[Objectif]:
Pour chacune des affirmations suivantes, indiquez par oui ou par non si elle concorde avec l’entretien de Mouloud Iboud reproduit ci-dessous, et citez à l’identique les mots de l’entretien qui permettent de trancher.
1. Mouloud Iboud a soulevé la Coupe d’Algérie face au NAHD en 1977.
2. La finale du 1er mai sera la neuvième finale de Coupe d’Algérie disputée par la JSK.
3. La JSK et le MCA se sont déjà rencontrés en finale de Coupe d’Algérie.

[Extrait du document]:
########################################
«En montant sur la tribune pour chercher la coupe, j’avais senti que le défunt président Boumediene était dans tous ses états»
«Un responsable du protocole m’a informé que je ne devais pas lui serrer la main en premier»
«Le défunt président Abdelkader Khalef avait ramené un bijou d’At Yenni que j’ai remis en main propre au président Boumediene»
«Le Clasico MCA–JSK de 1983 restera l’affiche référence de tous les temps entre les deux vieux clubs»
«Le 1er mai prochain, je serai de tout cœur avec la JSK à qui je souhaite de remporter la coupe»
L’ex-international de la JSK, Mouloud Iboud, qui a passé toute sa carrière footballistique à la JSK, est le premier capitaine kabyle qui a soulevé la Coupe d’Algérie face au NAHD en 1977. Iboud a remporté beaucoup de titres à l’échelle locale et continentale, mais avoue que la 1re Coupe d’Algérie avait un goût spécial. Plusieurs années après, Iboud n’a rien oublié de ces moments qu’il a passés à la JSK, notamment les confrontations face au MCA. Pour cette 10e finale de son club de cœur, Iboud souhaite la consécration à la JSK pour que la fête soit grandiose à travers tout le territoire de la Kabylie. Entretien.
Dans cinq jours seulement, la JSK jouera sa 10e finale de la Coupe d’Algérie. Quel est le sentiment qui vous anime à l’approche de ce rendez-vous sportif spécial pour toute la Kabylie ?
C’est un sentiment de fierté qui m’anime et qui anime tous les anciens joueurs de la JSK, toutes générations confondues. Cette 10e finale, que jouera la JSK jeudi, le 1er mai prochain, face au MCA, est une autre étape historique qui marquera le riche palmarès de notre cher club. Toute la Kabylie, non pas à Tizi Ouzou seulement, est en effervescence depuis la qualification en finale et tous les supporters seront derrière leur cher club pour remporter cette coupe.
C’est une première finale qui opposera la JSK au MCA en Coupe d’Algérie. Quelle sera la particularité de cette rencontre, à votre avis ?
Effectivement, c’est une finale de Coupe d’Algérie inédite dans l’histoire des confrontations directes entre la JSK et le MCA, n’empêche qu’il y a lieu de souligner que, depuis la nuit des temps, les matchs qui ont opposé la JSK au MCA, que ce soit à Tizi ou à Alger, étaient des finales, même s’il n’y avait pas de trophée en jeu. Ceci pour vous dire que les matchs entre ces deux équipes sont, depuis toujours, caractérisés par une forte rivalité.
########################################
[Données]:
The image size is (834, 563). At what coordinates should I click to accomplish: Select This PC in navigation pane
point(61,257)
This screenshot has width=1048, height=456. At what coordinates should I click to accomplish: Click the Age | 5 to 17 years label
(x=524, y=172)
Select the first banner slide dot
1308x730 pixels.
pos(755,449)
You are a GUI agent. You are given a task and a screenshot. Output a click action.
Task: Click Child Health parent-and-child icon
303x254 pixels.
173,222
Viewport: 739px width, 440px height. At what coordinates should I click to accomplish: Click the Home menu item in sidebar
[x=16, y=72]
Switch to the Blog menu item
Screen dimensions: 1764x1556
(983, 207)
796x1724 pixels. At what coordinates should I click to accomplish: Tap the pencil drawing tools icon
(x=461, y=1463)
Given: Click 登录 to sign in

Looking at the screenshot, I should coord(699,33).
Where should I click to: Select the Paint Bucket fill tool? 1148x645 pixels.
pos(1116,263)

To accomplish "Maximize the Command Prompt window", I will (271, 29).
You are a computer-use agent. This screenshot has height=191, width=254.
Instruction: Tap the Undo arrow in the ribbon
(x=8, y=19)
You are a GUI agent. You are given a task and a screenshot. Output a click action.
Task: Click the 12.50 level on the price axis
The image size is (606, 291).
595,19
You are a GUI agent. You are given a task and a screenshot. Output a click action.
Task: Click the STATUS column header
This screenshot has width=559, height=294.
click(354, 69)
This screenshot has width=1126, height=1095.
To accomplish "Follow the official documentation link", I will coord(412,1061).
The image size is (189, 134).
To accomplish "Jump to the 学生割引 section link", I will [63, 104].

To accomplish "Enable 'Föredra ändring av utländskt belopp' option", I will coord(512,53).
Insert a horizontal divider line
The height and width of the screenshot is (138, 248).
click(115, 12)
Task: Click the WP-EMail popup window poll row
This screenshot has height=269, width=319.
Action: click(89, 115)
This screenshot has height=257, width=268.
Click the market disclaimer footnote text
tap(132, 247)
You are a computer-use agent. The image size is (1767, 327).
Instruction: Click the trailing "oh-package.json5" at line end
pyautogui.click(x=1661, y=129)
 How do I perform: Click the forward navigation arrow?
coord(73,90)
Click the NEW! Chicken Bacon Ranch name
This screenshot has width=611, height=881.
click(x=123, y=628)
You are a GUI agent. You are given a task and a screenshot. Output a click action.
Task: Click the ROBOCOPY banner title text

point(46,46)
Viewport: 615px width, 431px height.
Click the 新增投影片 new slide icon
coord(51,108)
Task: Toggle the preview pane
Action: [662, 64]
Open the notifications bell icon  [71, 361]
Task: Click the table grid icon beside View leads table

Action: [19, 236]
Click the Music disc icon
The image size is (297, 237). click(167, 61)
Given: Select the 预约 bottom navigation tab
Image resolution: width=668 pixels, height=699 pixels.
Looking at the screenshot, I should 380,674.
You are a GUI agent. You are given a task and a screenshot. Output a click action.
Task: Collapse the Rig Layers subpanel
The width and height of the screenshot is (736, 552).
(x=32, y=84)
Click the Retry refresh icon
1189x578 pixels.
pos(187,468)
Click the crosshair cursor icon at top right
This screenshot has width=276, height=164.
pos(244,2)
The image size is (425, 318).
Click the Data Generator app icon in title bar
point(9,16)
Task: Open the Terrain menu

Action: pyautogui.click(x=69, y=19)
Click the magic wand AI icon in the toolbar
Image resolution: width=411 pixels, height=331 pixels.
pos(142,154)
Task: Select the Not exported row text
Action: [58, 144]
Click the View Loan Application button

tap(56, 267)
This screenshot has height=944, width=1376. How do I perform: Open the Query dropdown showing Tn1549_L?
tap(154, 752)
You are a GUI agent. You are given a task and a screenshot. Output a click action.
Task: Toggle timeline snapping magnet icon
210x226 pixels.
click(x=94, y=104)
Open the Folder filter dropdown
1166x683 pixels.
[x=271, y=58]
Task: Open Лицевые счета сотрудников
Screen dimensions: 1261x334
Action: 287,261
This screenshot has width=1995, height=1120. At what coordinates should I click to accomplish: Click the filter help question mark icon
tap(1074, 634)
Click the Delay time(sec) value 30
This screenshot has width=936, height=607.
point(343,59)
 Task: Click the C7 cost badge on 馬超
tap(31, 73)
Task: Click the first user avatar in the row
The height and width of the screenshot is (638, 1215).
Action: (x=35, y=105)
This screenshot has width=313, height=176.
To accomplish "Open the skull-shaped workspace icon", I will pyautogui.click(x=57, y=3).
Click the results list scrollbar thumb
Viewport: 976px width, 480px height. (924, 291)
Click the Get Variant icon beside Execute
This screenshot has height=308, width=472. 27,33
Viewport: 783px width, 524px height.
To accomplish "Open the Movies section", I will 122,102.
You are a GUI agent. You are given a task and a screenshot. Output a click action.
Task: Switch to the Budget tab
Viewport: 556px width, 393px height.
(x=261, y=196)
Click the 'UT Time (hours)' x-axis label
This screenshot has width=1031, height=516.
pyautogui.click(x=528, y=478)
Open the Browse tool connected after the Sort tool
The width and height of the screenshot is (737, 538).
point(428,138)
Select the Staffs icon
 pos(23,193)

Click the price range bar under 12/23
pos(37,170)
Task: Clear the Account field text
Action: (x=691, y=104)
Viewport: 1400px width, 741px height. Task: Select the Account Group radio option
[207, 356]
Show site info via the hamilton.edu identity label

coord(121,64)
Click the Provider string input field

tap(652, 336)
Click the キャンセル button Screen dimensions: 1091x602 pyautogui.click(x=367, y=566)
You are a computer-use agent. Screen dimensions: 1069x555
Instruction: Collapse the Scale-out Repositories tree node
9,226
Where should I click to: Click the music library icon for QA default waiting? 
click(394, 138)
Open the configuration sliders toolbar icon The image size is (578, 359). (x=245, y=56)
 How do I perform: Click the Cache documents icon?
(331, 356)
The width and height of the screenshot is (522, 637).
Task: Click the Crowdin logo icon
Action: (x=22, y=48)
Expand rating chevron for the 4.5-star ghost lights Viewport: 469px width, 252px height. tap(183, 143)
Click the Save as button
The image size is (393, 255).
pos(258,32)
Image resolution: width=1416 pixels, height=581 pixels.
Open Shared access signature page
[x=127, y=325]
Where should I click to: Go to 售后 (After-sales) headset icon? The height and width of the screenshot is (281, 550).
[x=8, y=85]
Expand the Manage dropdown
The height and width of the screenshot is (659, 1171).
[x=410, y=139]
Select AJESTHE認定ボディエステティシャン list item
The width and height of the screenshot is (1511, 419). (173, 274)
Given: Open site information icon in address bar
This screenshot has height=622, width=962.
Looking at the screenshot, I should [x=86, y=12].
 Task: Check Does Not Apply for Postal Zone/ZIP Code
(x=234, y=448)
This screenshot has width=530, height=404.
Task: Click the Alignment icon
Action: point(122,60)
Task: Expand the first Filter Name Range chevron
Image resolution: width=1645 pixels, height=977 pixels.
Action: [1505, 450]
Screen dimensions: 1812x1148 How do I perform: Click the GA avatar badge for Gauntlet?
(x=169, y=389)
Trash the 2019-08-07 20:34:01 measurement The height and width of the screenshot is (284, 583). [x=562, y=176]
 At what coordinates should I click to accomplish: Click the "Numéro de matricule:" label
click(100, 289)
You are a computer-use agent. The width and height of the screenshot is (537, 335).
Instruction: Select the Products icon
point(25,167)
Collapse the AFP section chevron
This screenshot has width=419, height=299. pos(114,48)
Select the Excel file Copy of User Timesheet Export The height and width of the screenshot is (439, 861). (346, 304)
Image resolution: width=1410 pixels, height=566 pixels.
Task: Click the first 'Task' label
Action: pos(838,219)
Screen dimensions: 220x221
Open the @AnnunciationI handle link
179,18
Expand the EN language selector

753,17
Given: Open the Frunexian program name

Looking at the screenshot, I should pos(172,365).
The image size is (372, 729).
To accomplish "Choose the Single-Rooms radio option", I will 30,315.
########################################
[Réponse attendue]:
1. Oui : « est le premier capitaine kabyle qui a soulevé la Coupe d’Algérie face au NAHD en 1977 »
2. Non : « la JSK jouera sa 10e finale de la Coupe d’Algérie »
3. Non : « c’est une finale de Coupe d’Algérie inédite dans l’histoire des confrontations directes entre la JSK et le MCA »